NotMid 25/01/2024
OPINIÓN
ARCADI ESPADA
La definición más precisa y completa de la palabra terrorismo en el Diccionario dice: «Actuación criminal de bandas organizadas, que, reiteradamente y por lo común de modo indiscriminado, pretende crear alarma social con fines políticos». Cualquiera reconocerá en ella la actividad del Gobierno de la Generalidad durante los años del Proceso y, en especial, por lo reiterado, lo indiscriminado y la intensidad de alarma social, durante 2017. Este significado de los hechos no tuvo correspondencia jurídica, si bien la primera instructora de la causa, la magistrada Carmen Lamela, imputó al Gobierno de la Generalidad el carácter de organización criminal. La Directiva UE 2017 del Parlamento europeo no reconoce entre los actos terroristas ninguno que encaje con los practicados por el Gobierno de la Generalidad. Aunque sí señala que entre los fines del terrorismo está el intimidar gravemente a una población o el de «desestabilizar gravemente o destruir las estructuras políticas, constitucionales, económicas o sociales fundamentales de un país». La intimidación de una parte sustancial de los ciudadanos de Cataluña y la desestabilización de las estructuras fundamentales del Estado español no solo fueron objetivos manifiestos de los delincuentes nacionalistas, sino que fueron hechos que se produjeron, constatables, al margen de que no fueran suficientes para alcanzar la independencia.

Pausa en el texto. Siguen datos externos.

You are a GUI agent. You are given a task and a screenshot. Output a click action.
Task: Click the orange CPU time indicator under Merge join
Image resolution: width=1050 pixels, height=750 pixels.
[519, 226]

La conversación pública en torno al Proceso se ha instalado, gracias a las cautivas necesidades de Pedro Sánchez, en la irrealidad que profetizaba el título del libro de Rafa Latorre Habrá que jurar que todo esto ha ocurrido. De modo que la obligación de jurar se ha hecho permanente para cualquiera que, como yo mismo, viviese en el cruce de odios de la Cataluña de la segunda década del siglo. Un cruce, también hay que jurarlo, en que una de las partes fue la agresora y la otra la víctima. Por primera vez en su vida mucha gente comprendió en Cataluña de una forma no meramente libresca o imaginativa lo que significaba una Guerra Civil. Por supuesto, la concreción de esa guerra era imposible, por una infinidad de razones taxativas. Pero el gusano del enfrentamiento entre los ciudadanos reptaba en 2017 como lo hizo en los años 30. Y la mejor prueba es que no ciñó su miserable viaje al espacio público sino que penetró en la intimidad de las familias y los afectos, quebrándolos.
Dada la ilusa semántica creativa que el Gobierno ha introducido en la ley de Amnistía a propósito de los delitos de terrorismo, incluida esa asombrosa figura del que podría llamarse «terrorismo negligente» (¡y por esa condición amnistiado!), hay una legitimidad agravada para describir con la palabra justa aquel momento de la vida de Cataluña en que la flagrante ilegalidad de los actos de Gobierno y la actividad de los escuadrones en la calle diseminaron el terror entre aquellos que solo eran culpables de su condición de ciudadanos.